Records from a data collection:
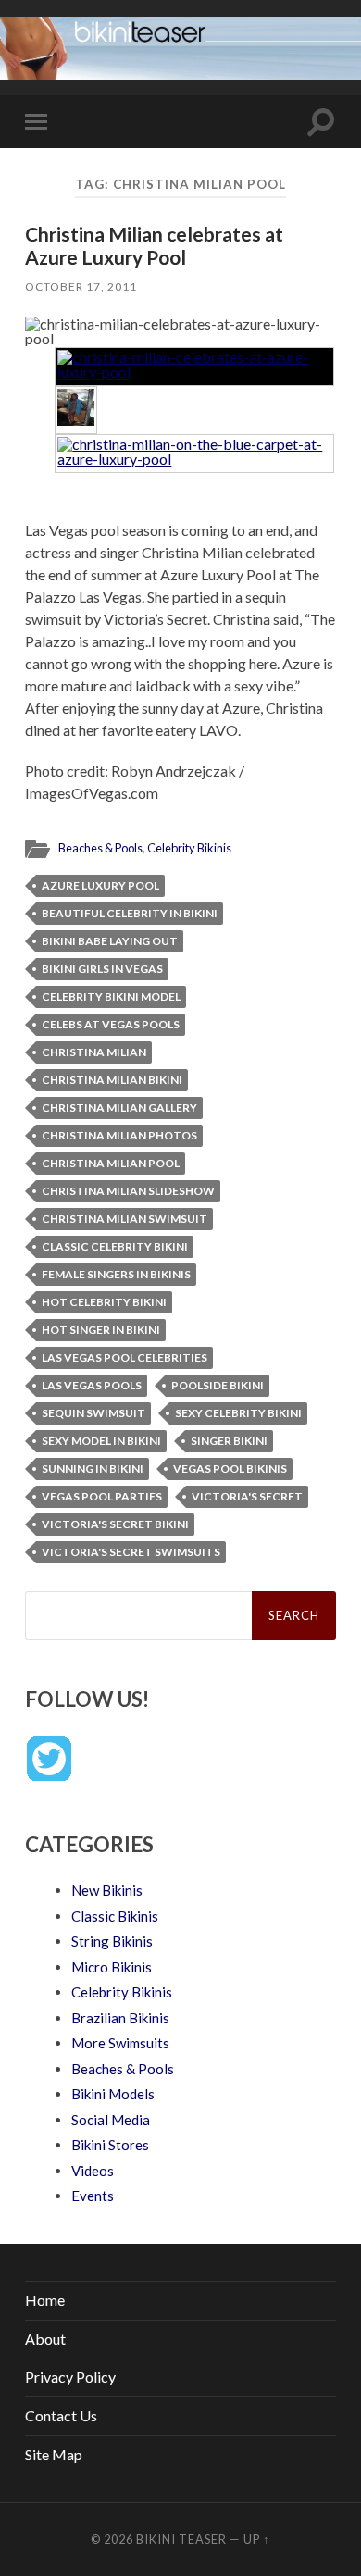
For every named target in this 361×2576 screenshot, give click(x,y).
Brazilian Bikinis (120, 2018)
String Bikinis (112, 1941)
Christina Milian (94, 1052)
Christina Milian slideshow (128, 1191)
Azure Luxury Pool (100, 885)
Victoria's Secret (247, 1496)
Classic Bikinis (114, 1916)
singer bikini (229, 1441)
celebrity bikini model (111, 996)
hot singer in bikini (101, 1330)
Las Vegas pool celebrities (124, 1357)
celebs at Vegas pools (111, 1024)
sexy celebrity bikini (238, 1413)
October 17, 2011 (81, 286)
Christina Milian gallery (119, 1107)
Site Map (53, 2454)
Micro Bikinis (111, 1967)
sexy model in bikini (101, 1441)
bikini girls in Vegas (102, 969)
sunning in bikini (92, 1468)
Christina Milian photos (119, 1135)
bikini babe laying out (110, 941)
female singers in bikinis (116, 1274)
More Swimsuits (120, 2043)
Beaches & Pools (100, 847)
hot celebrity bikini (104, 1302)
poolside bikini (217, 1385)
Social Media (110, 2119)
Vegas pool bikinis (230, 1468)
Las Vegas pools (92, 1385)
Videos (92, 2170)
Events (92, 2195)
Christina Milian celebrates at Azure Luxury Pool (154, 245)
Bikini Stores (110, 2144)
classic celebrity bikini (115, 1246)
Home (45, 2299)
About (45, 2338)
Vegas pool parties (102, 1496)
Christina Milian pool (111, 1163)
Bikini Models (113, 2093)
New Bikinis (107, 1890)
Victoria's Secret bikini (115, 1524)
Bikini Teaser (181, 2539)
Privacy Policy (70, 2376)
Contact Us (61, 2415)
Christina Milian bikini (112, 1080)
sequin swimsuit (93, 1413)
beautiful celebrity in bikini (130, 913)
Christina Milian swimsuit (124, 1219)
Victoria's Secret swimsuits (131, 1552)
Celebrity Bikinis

- _WHAT YOU WILL DO_: Each line above that contains the string "Milian" should be copied.

- _ANSWER BELOW_:
Christina Milian (94, 1052)
Christina Milian slideshow (128, 1191)
Christina Milian gallery (119, 1107)
Christina Milian photos (119, 1135)
Christina Milian celebrates at Azure Luxury Pool (154, 245)
Christina Milian pool (111, 1163)
Christina Milian bikini (112, 1080)
Christina Milian swimsuit (124, 1219)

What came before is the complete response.